Now, when I say “rabid GAA man”, I do not mean that Fred walks around doffing his cloth cap at ladies while clutching a camán and gnawing raw potatoes (or “poppies” as they are called in GAA circles).

No, Fred is actually quite intelligent, and witty in a quaint, rural sort of way.

He merely labours under the myopic belief that hurling is the sport of the gods and all other games are inferior.

The slagging has never really bothered me; I am quite at ease with my ambulatory gait.

In common with all other athletes and devoted disco dancers, I walk on the balls of my feet, which does indeed accentuate the hip-roll which accompanies any man’s walk - but what’s wrong with that?

However, while comfortable with Fred’s scorn and the manliness of my sport of choice, I did recently endure a rather embarrassing incident while trying to educate two uninitiated Americans in the specifics of the game. What happened was this. We fell into amiable conversation one evening in a public house and, after discussing the friendliness of the local lassies and the best night clubs to go to, started on sport. The Yanks were big Gridiron fans and I referred to a brief, unsuccessful dalliance I had with American football.
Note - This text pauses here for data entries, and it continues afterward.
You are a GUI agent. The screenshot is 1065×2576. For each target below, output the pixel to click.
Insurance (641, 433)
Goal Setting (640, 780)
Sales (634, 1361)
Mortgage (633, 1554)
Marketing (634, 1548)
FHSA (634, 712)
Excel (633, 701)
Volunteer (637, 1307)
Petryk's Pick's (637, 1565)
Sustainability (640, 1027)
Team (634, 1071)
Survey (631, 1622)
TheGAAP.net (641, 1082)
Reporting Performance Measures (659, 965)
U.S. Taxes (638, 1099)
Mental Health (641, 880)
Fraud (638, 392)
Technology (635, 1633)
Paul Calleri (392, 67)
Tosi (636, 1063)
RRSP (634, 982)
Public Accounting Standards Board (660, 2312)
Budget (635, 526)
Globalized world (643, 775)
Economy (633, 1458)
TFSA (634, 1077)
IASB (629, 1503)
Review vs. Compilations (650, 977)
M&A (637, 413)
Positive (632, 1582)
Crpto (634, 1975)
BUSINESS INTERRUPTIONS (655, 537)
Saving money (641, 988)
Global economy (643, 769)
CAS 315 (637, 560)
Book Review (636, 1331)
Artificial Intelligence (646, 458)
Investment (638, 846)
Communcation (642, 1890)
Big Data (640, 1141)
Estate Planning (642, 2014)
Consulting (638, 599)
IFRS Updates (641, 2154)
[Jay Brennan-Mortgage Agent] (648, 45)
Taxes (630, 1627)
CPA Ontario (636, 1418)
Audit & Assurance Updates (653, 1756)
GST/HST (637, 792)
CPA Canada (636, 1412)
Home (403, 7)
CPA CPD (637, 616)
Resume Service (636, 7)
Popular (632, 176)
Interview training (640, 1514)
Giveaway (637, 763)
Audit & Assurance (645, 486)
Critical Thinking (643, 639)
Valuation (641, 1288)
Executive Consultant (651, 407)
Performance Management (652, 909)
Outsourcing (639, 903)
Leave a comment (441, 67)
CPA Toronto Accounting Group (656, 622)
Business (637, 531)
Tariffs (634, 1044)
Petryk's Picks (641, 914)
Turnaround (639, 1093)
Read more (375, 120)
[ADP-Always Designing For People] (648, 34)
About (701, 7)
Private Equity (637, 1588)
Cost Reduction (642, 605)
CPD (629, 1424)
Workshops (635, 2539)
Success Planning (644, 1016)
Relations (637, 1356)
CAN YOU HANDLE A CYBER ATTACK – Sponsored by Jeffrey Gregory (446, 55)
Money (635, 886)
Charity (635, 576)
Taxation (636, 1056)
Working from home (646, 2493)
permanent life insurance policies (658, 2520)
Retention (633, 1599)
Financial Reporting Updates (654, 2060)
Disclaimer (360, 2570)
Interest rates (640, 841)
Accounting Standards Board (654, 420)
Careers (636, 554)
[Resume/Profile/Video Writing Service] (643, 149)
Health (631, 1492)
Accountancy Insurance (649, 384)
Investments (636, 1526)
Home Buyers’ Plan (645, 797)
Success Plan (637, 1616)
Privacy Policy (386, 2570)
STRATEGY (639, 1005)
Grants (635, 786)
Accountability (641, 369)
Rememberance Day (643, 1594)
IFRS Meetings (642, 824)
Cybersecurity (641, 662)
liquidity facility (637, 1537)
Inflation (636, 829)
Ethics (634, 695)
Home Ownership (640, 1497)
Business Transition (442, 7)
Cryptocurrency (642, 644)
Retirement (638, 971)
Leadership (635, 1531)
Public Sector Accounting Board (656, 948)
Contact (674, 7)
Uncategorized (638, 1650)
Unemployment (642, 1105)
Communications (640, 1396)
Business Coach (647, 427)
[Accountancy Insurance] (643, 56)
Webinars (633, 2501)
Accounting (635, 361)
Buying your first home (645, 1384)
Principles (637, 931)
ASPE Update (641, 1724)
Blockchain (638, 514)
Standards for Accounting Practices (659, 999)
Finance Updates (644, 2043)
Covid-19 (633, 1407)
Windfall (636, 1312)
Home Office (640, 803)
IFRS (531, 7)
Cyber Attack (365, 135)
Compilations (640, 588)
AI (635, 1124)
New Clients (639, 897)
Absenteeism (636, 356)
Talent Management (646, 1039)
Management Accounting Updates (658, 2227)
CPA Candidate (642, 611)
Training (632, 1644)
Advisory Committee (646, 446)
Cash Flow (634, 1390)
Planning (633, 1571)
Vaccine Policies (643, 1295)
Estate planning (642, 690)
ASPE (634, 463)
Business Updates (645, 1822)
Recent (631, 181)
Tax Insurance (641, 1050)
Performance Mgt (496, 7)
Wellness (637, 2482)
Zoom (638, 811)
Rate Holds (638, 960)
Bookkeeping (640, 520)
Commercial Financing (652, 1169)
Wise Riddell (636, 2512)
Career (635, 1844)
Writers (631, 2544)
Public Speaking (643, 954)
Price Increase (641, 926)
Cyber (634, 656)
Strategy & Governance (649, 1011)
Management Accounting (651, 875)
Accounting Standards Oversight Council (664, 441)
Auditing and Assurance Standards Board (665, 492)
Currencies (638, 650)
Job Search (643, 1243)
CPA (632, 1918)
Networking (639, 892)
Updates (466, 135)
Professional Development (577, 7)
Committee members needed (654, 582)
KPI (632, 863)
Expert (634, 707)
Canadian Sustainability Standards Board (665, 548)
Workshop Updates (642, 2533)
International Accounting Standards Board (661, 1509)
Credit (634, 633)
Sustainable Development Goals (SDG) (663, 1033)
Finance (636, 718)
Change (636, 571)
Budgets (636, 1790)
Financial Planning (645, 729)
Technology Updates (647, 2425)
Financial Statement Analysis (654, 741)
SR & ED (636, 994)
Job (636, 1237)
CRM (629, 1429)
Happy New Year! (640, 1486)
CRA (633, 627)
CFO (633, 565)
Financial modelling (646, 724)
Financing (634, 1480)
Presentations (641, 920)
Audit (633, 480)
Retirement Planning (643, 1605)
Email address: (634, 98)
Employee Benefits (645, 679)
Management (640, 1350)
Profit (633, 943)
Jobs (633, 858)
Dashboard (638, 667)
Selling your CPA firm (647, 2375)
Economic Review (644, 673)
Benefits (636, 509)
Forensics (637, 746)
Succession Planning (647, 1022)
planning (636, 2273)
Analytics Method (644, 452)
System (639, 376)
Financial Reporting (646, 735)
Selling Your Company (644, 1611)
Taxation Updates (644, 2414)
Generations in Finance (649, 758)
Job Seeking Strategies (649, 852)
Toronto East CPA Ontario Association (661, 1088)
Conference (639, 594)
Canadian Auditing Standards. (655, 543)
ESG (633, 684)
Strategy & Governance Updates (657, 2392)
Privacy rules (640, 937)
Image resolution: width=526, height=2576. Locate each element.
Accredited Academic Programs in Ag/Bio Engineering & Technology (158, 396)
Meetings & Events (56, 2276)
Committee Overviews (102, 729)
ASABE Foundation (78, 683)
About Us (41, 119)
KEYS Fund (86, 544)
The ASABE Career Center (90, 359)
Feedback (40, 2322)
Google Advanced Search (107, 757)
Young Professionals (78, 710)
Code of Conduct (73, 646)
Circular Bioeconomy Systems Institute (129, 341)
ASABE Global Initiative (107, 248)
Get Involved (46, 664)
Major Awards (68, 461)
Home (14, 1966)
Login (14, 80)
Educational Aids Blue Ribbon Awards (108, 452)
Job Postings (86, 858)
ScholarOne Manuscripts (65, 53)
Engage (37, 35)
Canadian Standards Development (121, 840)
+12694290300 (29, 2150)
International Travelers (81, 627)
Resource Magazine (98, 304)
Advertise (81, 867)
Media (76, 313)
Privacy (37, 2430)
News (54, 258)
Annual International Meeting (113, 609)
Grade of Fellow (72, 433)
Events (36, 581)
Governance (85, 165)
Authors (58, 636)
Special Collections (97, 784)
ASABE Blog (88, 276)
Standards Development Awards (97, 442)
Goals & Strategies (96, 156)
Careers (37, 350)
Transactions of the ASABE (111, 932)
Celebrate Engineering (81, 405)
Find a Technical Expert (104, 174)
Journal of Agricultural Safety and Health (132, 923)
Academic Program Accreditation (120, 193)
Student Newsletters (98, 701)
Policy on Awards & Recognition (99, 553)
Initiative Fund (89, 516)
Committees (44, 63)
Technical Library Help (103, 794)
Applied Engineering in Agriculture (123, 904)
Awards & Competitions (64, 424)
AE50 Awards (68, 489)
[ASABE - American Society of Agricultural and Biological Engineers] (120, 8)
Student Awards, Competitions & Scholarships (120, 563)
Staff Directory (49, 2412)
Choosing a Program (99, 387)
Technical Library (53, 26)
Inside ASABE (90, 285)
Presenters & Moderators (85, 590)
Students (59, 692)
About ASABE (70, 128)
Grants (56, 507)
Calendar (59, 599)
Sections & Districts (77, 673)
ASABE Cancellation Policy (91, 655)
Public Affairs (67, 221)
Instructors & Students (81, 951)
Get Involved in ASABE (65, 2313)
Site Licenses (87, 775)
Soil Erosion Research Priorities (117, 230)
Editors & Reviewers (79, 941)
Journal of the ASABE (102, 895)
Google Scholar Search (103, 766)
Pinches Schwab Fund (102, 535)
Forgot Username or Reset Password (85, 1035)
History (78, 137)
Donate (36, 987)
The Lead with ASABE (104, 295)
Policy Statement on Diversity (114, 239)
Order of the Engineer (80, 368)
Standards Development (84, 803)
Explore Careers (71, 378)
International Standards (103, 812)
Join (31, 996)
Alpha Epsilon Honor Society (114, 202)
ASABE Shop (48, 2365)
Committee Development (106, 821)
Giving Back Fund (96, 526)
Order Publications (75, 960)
They then wanted to know about rugby, and how to go about attending tomorrow’s match between Ireland and the USA, having heard the games were quite similar.

They were particularly interested in the workings of the scrummage and how it compared to American football’s “scrimmage.”

“You say you were a second row? So, what is a second row’s role in the scrummage,” one asked.

“Well, it’s like this,” I said. “First up, I have to hug the second row next to me, as close as possible.

“So, I put my arm around his back and grip him tightly by the front of his shorts. Then I get down on my knees and put my free arm through the spread legs of the prop in front of me and grab his shorts above the groin.

“The prop is bound tightly to the hooker, so I force my head in between their thighs and we all squeeze.

“It’s a marvellous feeling of togetherness.”

As I spoke, I gradually became aware that the two Americans were exchanging nervous looks and subtly inching their stools away from my own.

There was a long, awkward silence during which time I realised just how the description must have sounded to their innocent ears.

Feeling more foolish than Jake White at half-four last Saturday, I frantically tried to salvage the situation. “Of course, a second row’s most important job is jumping in the lineout.”

“Oh, okay,” said one of the Americans hesitantly, “what happens there?”

Breathing a sigh of relief, I sprinted for safer ground.

“Well, we all stand one behind the other and, when the hooker is ready, the two props approach me.

“One places his hands on the front of my thighs while the other one grabs me under the buttocks and ...”

“Hey, buddy, great to talk to you ... listen, we gotta go.”

“But what about the Ireland-USA match?”

“We’ll catch it on TV.”

And they were gone, leaving one very shaken second row to walk - on the balls of his feet - to the disco alone.